▸ **What you are asked to do**
For each line of the data that includes the word "computer", copy the line.

(Source material Opens)

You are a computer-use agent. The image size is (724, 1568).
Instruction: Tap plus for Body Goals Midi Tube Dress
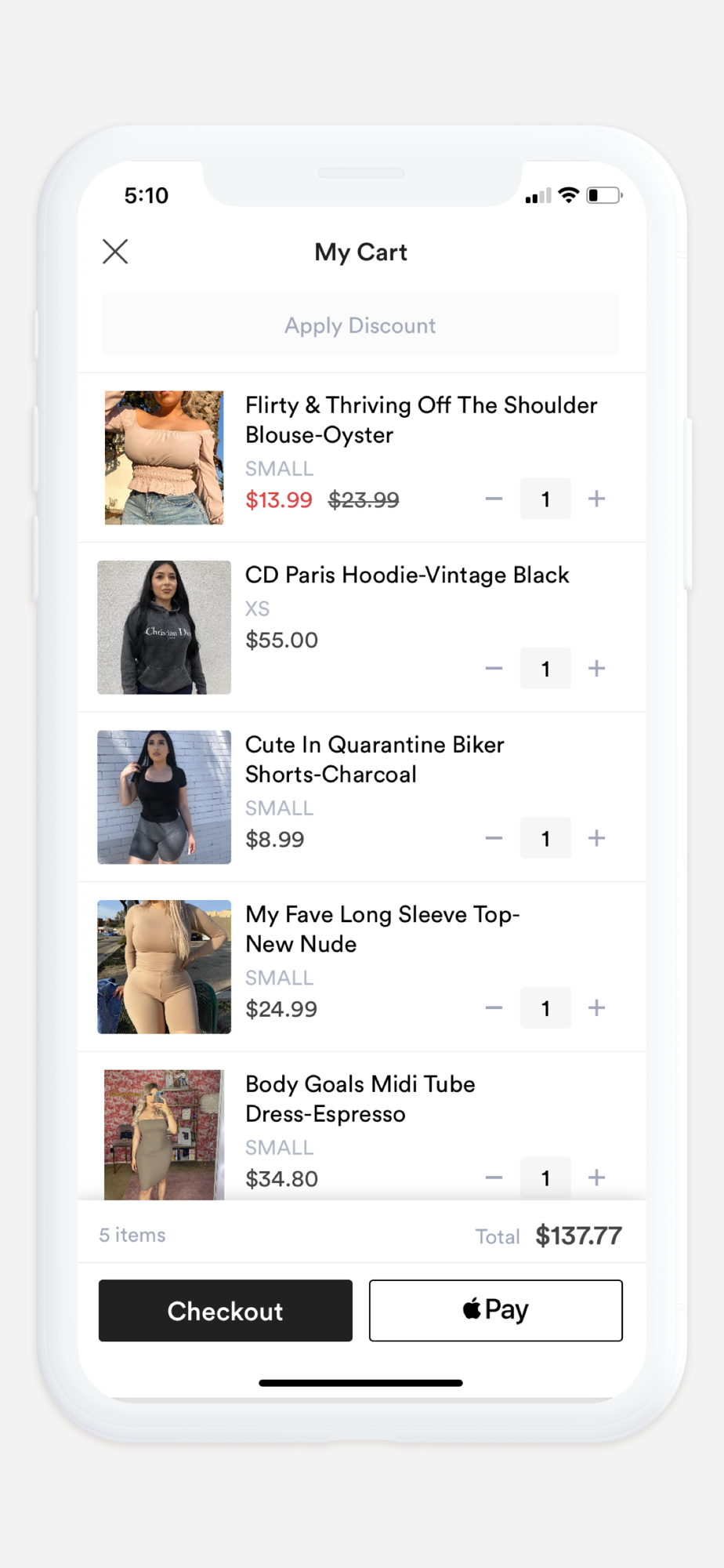pyautogui.click(x=597, y=1178)
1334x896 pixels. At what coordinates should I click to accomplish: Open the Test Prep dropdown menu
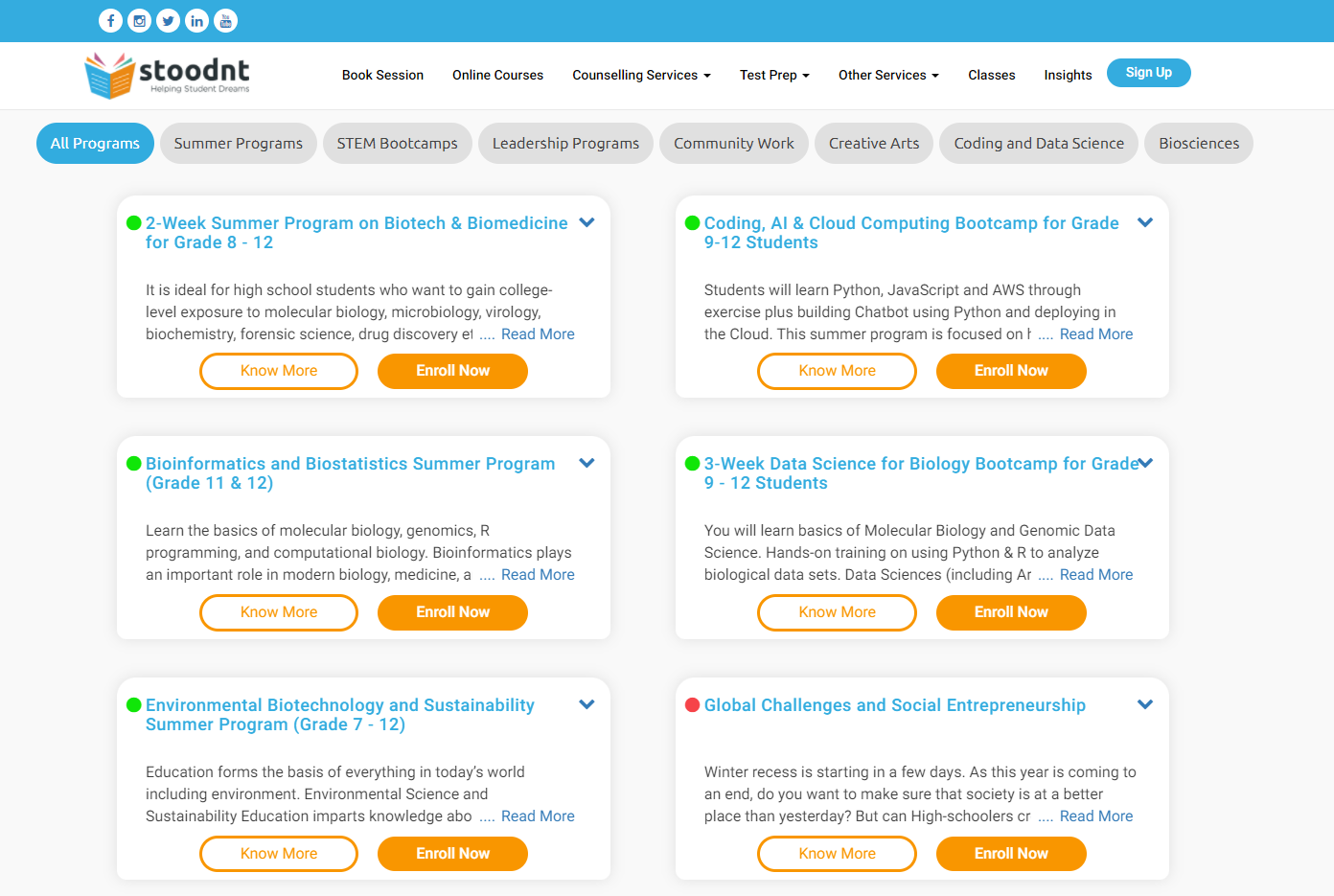[774, 75]
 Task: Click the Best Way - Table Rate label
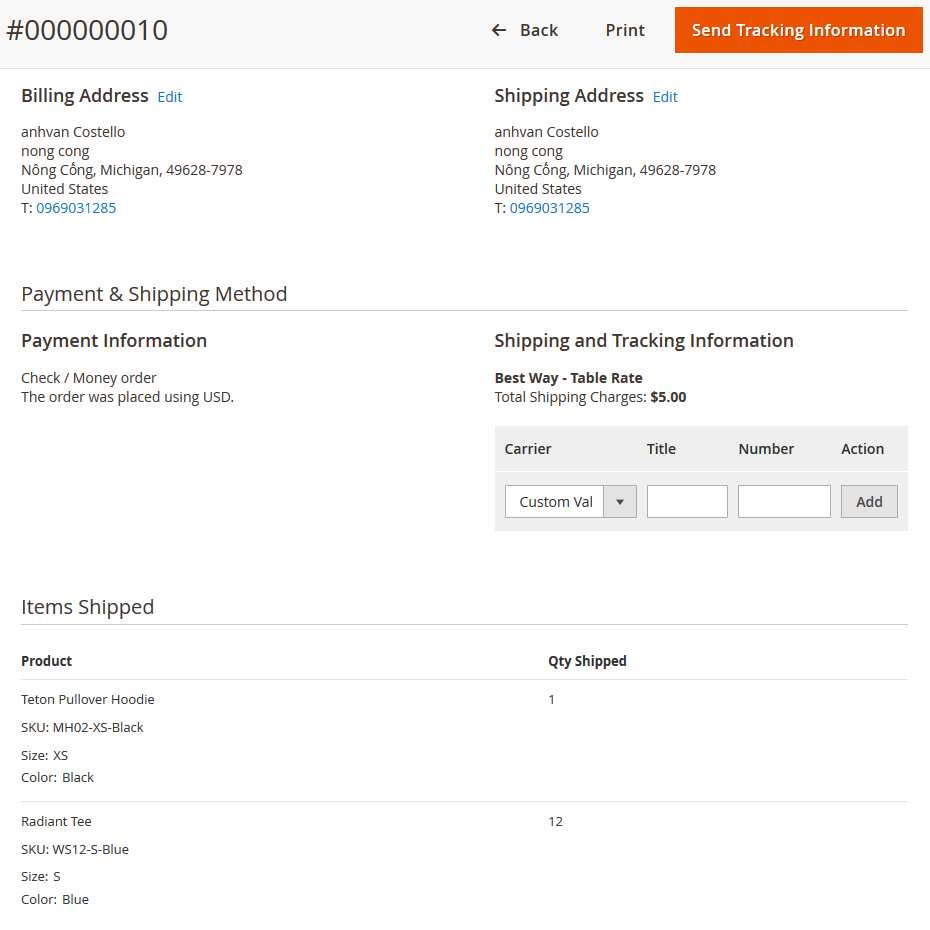click(x=568, y=378)
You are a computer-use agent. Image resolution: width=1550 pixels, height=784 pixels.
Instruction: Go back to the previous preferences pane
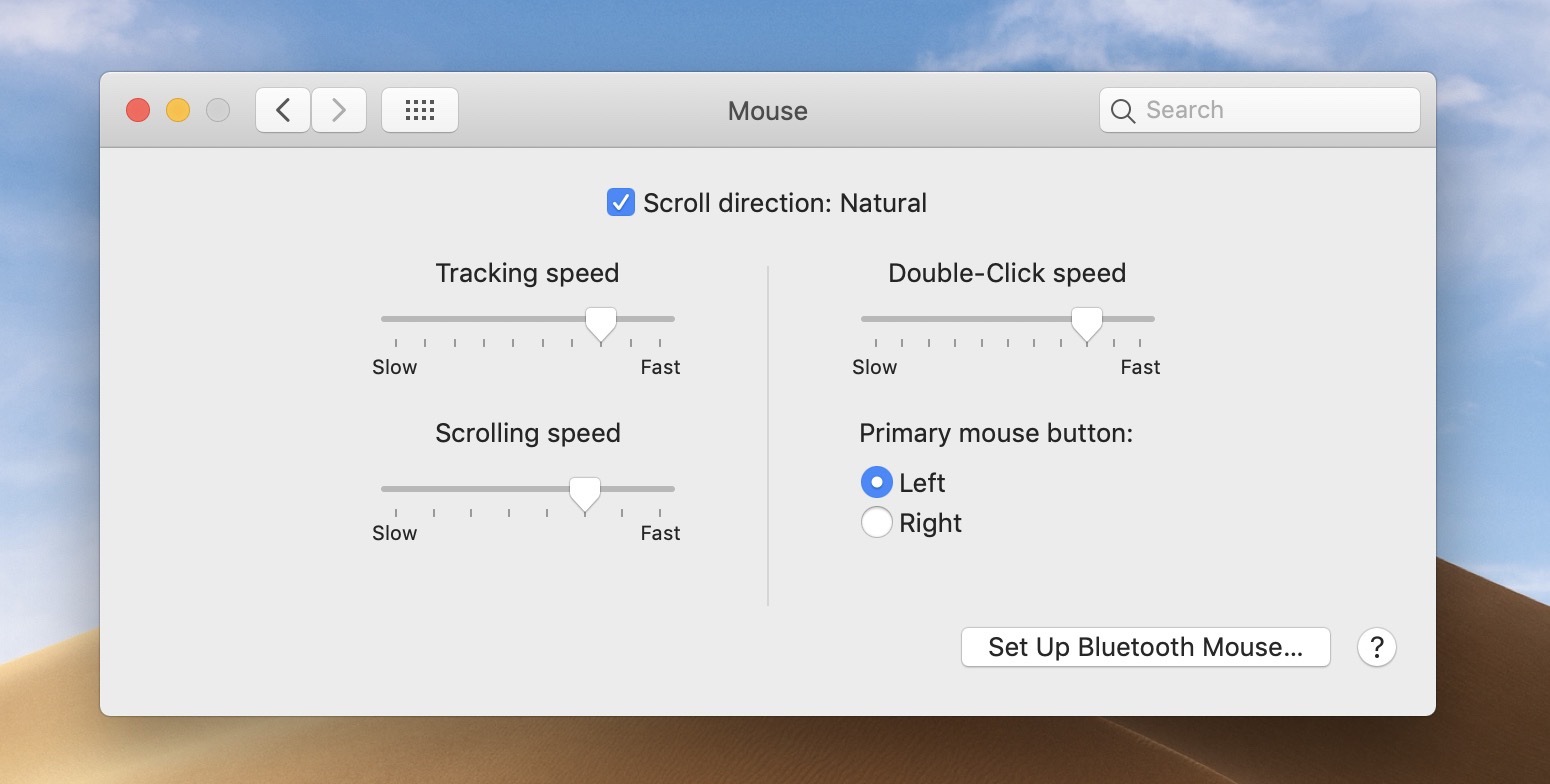[283, 110]
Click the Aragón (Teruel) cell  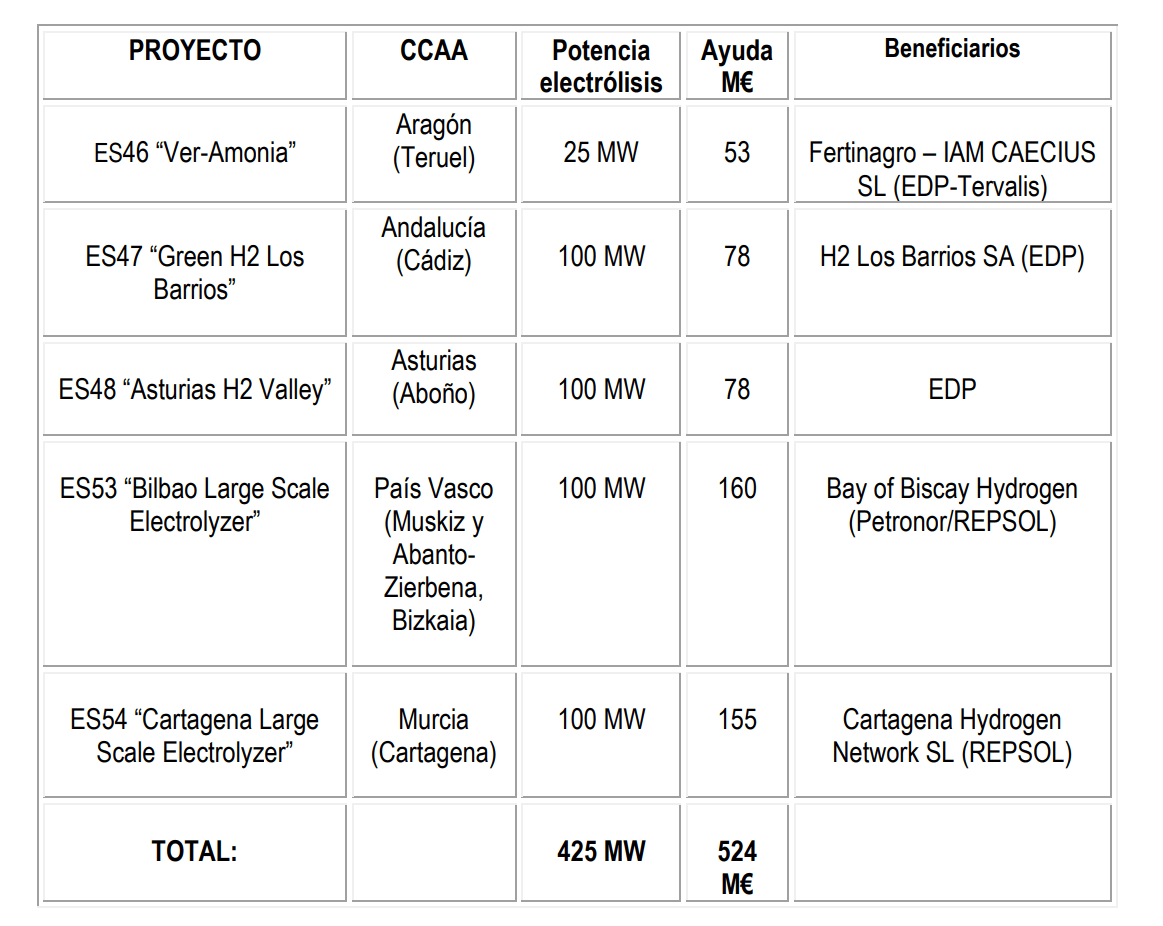[434, 154]
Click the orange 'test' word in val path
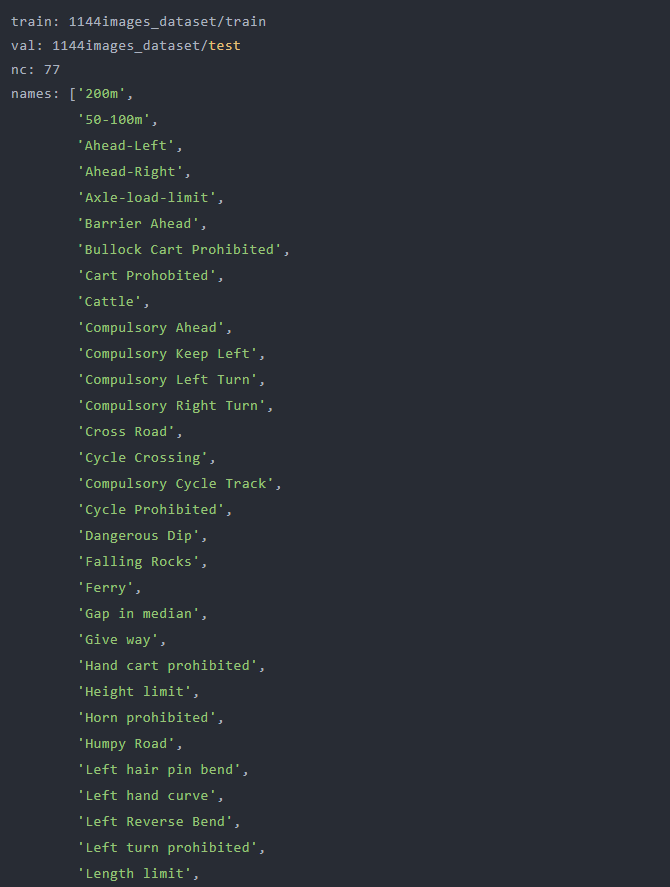The height and width of the screenshot is (887, 670). [225, 45]
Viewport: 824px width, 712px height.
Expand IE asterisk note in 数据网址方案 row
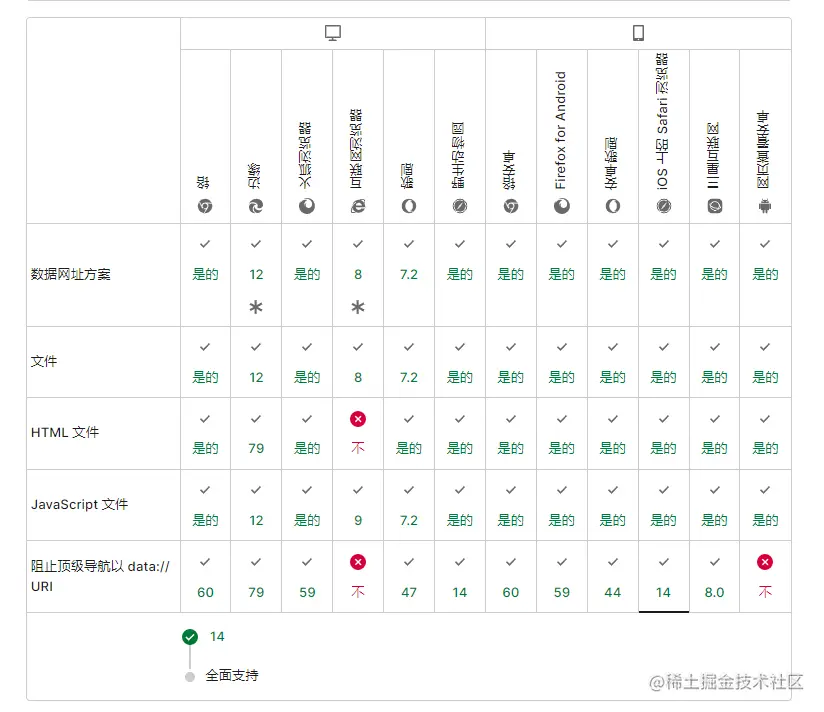click(x=358, y=308)
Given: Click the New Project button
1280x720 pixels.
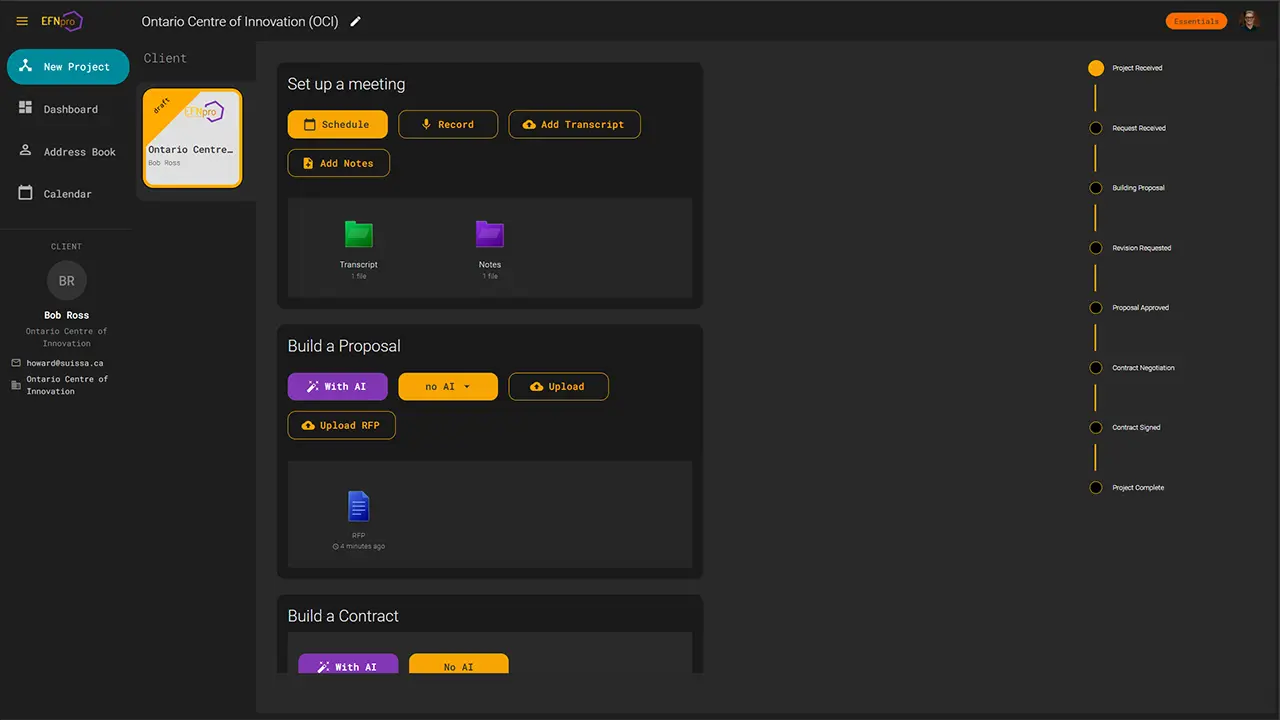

(Source material Closes)

▸ **Exercise answer**
You are a computer-use agent. The image size is (724, 1568).
You are a computer-use agent. Image resolution: width=1550 pixels, height=784 pixels.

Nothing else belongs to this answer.